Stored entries
'''

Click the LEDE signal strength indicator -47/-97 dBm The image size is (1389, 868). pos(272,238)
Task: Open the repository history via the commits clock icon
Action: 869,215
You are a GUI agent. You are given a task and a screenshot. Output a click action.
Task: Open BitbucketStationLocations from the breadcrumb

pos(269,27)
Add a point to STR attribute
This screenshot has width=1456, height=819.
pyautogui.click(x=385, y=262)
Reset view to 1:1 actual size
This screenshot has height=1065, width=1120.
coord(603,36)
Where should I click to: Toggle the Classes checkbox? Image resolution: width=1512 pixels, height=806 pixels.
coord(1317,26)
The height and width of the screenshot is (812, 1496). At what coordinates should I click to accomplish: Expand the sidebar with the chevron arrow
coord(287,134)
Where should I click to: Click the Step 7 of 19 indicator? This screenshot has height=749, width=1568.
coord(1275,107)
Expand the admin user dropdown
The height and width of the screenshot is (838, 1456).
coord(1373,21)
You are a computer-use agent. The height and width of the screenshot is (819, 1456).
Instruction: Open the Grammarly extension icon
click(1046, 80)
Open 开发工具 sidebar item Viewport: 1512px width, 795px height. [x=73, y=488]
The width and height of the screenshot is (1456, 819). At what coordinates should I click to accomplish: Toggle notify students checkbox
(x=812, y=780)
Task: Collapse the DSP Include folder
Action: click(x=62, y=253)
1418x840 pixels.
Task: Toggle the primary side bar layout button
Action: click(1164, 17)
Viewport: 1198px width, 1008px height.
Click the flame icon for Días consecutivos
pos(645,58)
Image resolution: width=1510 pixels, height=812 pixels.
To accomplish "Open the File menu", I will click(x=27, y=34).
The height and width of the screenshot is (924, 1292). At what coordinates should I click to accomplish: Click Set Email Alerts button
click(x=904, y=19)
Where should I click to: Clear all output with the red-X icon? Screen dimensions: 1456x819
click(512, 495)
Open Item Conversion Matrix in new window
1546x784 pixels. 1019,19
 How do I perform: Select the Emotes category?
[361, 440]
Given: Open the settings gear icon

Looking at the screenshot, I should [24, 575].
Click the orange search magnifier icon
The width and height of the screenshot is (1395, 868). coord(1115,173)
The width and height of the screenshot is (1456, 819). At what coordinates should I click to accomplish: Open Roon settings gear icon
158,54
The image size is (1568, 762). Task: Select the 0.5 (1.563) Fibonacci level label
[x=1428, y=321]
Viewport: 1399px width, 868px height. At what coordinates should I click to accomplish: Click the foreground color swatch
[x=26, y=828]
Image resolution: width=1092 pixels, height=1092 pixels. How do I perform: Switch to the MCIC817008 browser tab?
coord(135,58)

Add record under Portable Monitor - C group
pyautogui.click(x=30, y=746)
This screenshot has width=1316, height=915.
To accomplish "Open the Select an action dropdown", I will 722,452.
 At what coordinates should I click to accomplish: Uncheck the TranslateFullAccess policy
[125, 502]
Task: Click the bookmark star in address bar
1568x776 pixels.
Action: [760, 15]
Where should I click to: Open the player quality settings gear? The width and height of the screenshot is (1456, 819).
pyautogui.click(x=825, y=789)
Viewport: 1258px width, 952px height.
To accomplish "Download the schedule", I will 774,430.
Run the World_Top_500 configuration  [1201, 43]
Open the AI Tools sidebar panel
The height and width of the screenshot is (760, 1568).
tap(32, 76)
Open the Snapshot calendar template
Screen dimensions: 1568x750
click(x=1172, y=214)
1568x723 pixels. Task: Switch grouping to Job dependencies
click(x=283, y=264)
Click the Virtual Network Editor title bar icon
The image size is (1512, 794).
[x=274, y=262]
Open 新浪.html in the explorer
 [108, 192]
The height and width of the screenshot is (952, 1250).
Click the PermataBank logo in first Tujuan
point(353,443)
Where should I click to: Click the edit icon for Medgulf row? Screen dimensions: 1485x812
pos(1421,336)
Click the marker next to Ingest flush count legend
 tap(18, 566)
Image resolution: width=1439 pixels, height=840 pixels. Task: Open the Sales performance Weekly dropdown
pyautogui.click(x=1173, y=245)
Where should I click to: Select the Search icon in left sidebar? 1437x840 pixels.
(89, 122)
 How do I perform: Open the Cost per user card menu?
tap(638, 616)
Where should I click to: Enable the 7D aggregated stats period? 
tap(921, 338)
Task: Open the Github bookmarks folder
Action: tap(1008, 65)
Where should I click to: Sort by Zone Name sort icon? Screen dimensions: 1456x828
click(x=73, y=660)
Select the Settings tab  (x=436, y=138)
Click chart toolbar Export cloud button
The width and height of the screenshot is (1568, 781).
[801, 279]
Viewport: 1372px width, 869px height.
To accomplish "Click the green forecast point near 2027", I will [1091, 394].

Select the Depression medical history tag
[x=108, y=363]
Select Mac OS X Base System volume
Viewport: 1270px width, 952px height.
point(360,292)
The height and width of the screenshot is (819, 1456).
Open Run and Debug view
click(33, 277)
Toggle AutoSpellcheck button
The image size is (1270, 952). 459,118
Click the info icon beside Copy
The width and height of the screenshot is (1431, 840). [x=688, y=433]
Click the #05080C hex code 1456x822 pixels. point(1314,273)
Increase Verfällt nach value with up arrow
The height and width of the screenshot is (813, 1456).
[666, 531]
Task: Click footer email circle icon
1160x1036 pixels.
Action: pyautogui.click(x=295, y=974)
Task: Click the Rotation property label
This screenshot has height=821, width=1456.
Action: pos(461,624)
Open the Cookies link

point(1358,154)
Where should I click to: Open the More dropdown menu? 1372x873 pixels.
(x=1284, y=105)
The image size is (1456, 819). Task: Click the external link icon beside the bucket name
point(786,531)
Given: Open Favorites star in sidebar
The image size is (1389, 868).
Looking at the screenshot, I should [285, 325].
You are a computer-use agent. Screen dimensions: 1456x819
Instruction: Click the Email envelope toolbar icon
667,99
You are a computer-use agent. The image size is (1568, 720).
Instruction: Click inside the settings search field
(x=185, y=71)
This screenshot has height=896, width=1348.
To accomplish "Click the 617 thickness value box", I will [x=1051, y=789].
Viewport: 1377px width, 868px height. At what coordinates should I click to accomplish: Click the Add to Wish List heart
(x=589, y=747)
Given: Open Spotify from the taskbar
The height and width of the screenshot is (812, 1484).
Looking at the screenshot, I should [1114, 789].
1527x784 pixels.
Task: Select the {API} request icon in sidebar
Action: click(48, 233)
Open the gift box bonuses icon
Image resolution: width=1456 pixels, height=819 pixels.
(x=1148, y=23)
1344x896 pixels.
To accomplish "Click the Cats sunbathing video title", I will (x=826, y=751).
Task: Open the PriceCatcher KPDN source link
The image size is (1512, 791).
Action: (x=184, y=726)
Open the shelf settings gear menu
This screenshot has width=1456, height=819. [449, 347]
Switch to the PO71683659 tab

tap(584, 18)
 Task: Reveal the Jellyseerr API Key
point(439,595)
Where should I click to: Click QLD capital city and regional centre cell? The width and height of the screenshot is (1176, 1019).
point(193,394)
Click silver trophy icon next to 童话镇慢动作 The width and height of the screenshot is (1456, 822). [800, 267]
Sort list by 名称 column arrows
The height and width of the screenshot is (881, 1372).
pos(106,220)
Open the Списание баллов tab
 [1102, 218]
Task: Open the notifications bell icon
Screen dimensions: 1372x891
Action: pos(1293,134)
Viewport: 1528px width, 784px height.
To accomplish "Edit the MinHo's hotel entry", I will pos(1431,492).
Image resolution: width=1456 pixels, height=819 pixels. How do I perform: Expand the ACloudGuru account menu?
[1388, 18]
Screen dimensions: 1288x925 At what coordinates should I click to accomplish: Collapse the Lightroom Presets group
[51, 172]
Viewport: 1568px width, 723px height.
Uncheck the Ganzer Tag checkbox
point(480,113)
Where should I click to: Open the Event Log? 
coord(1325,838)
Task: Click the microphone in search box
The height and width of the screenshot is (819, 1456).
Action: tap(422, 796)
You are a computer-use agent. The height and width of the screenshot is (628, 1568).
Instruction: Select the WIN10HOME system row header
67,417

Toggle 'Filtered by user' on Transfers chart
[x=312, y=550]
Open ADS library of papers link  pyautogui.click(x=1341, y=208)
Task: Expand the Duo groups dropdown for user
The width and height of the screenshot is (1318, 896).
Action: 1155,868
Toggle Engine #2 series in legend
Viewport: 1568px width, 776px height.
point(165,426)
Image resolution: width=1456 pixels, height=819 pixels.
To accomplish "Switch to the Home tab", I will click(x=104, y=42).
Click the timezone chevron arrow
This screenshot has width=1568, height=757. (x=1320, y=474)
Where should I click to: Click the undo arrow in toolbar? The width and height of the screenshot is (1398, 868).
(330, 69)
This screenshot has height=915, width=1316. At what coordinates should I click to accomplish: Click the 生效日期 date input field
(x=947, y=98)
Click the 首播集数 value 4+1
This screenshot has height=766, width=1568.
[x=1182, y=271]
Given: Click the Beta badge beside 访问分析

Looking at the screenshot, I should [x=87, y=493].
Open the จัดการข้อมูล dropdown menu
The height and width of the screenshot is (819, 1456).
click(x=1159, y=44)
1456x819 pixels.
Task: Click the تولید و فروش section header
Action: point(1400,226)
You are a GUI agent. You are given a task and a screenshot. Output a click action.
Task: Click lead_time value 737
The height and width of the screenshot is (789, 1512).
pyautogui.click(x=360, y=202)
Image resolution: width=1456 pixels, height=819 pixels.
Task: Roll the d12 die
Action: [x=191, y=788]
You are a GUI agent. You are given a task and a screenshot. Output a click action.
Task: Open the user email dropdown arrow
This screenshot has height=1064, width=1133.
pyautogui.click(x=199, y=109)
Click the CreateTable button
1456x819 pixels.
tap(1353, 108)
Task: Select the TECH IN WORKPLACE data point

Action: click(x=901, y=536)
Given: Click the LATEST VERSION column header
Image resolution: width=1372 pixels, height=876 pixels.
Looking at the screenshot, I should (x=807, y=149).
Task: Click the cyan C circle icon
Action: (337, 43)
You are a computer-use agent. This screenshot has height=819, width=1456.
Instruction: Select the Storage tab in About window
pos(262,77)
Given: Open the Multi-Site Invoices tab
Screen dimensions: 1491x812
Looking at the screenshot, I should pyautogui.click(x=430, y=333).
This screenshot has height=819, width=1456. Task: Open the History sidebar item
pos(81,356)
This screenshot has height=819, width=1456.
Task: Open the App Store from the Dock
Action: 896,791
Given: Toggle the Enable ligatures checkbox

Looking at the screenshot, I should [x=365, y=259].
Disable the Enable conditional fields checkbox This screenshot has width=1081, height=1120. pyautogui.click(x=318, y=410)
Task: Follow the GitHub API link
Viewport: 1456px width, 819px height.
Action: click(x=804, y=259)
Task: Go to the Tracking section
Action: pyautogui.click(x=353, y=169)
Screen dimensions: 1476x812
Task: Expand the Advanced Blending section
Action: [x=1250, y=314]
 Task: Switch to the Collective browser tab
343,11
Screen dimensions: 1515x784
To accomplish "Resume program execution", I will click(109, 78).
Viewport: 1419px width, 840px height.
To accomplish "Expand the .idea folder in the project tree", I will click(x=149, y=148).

'''

__What you are asked to do__:
Please copy the lines above from the line with "1568x776 pixels." up to and including the line with "Run the World_Top_500", exactly as written and with nothing else.

__Problem solution__:
1568x776 pixels.
Action: [760, 15]
Where should I click to: Open the player quality settings gear? The width and height of the screenshot is (1456, 819).
pyautogui.click(x=825, y=789)
Viewport: 1258px width, 952px height.
To accomplish "Download the schedule", I will 774,430.
Run the World_Top_500 configuration  [1201, 43]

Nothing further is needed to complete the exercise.